### HOW TO COMPLETE THIS TASK
Go through the entries below and print each one exactly, leaving out pictures.

### DATA SUPPLIED
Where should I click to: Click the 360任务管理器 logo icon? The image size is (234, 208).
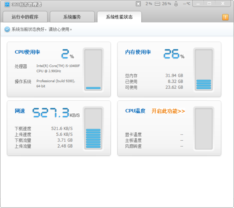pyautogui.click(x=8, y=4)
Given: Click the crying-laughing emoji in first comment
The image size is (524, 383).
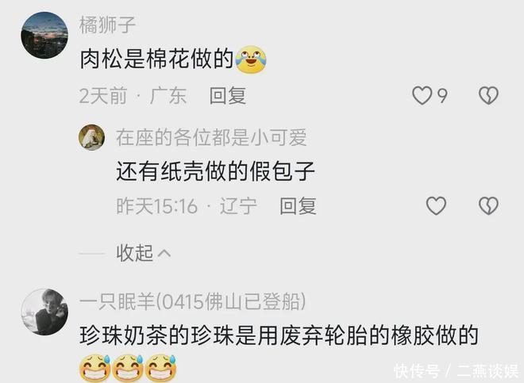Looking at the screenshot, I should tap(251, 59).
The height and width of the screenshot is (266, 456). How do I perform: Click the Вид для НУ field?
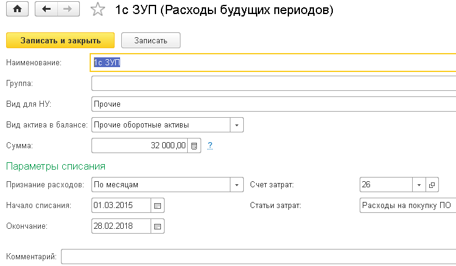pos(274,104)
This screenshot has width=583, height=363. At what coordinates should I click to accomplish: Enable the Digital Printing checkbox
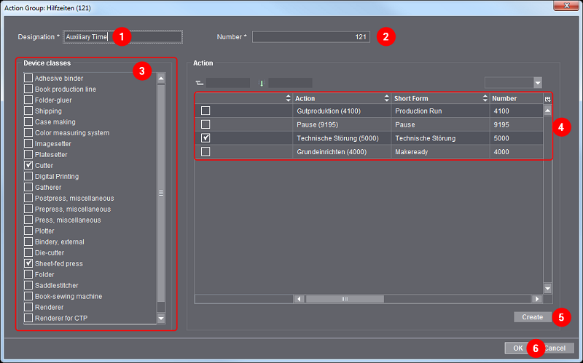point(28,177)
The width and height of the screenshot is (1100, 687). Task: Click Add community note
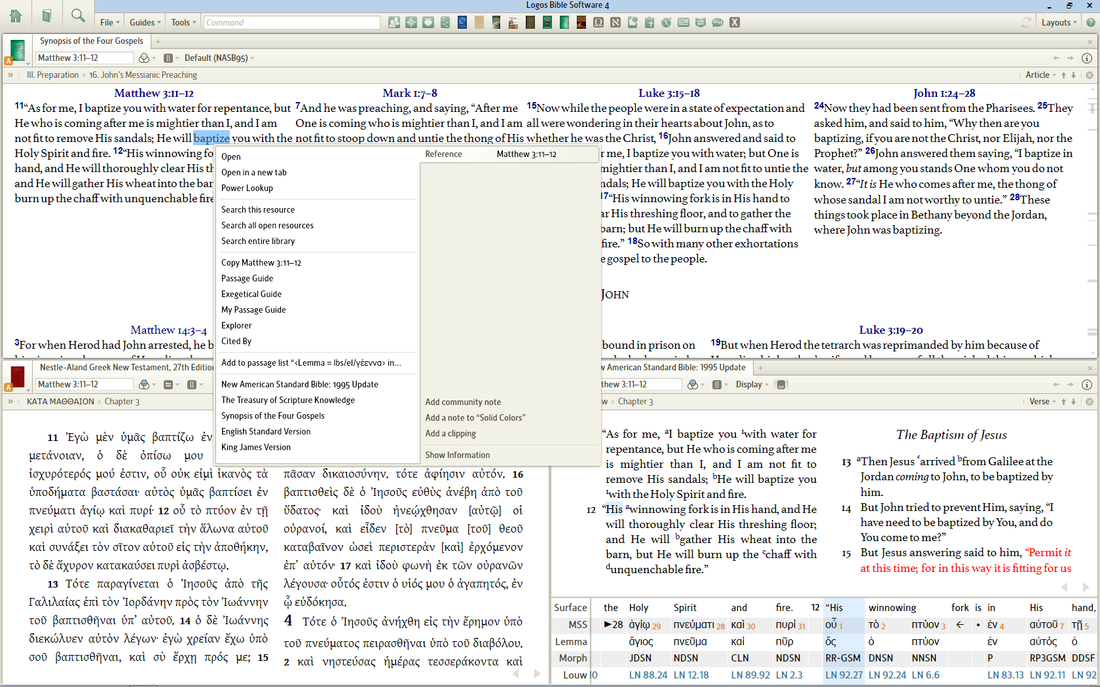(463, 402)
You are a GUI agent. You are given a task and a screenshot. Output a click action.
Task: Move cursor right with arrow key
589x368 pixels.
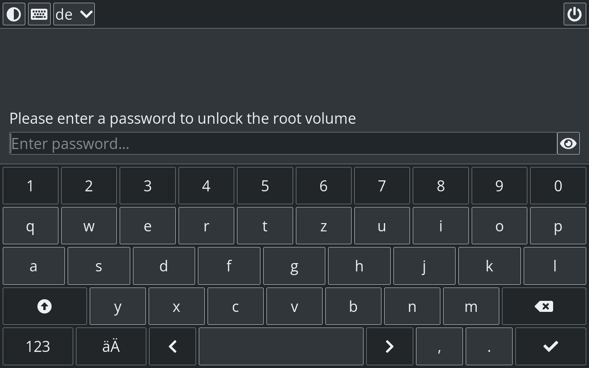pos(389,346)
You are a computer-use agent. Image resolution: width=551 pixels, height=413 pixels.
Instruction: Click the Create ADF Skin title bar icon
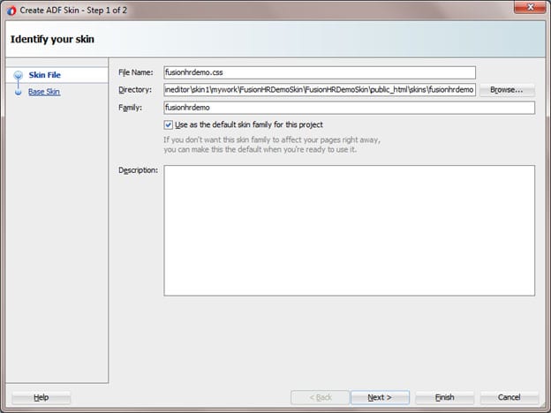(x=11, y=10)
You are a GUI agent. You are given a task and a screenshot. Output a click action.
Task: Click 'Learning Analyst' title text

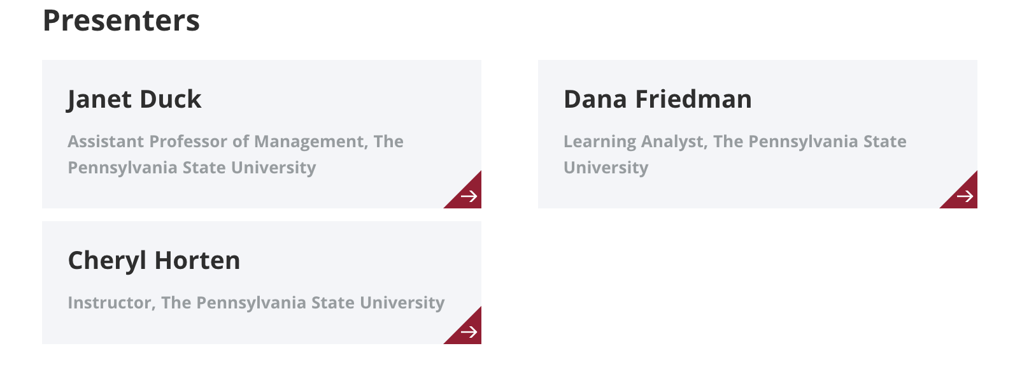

### SOLUTION FOR THIS TASK
Where should I click to: Click the 360任务管理器 logo icon? The image size is (234, 208).
pyautogui.click(x=8, y=4)
Given: Click the crying-laughing emoji in first comment
The image size is (524, 383).
Looking at the screenshot, I should tap(251, 59).
The height and width of the screenshot is (266, 456). How do I perform: Click the Вид для НУ field?
pos(274,104)
This screenshot has width=583, height=363. At what coordinates should I click to accomplish: Enable the Digital Printing checkbox
point(28,177)
The width and height of the screenshot is (1100, 687). Task: Click Add community note
(463, 402)
You are a GUI agent. You are given a task and a screenshot. Output a click action.
Task: Move cursor right with arrow key
589x368 pixels.
pos(389,346)
You are a computer-use agent. Image resolution: width=551 pixels, height=413 pixels.
Instruction: Click the Create ADF Skin title bar icon
(x=11, y=10)
You are a GUI agent. You are given a task and a screenshot. Output a click action.
Task: Click 'Learning Analyst' title text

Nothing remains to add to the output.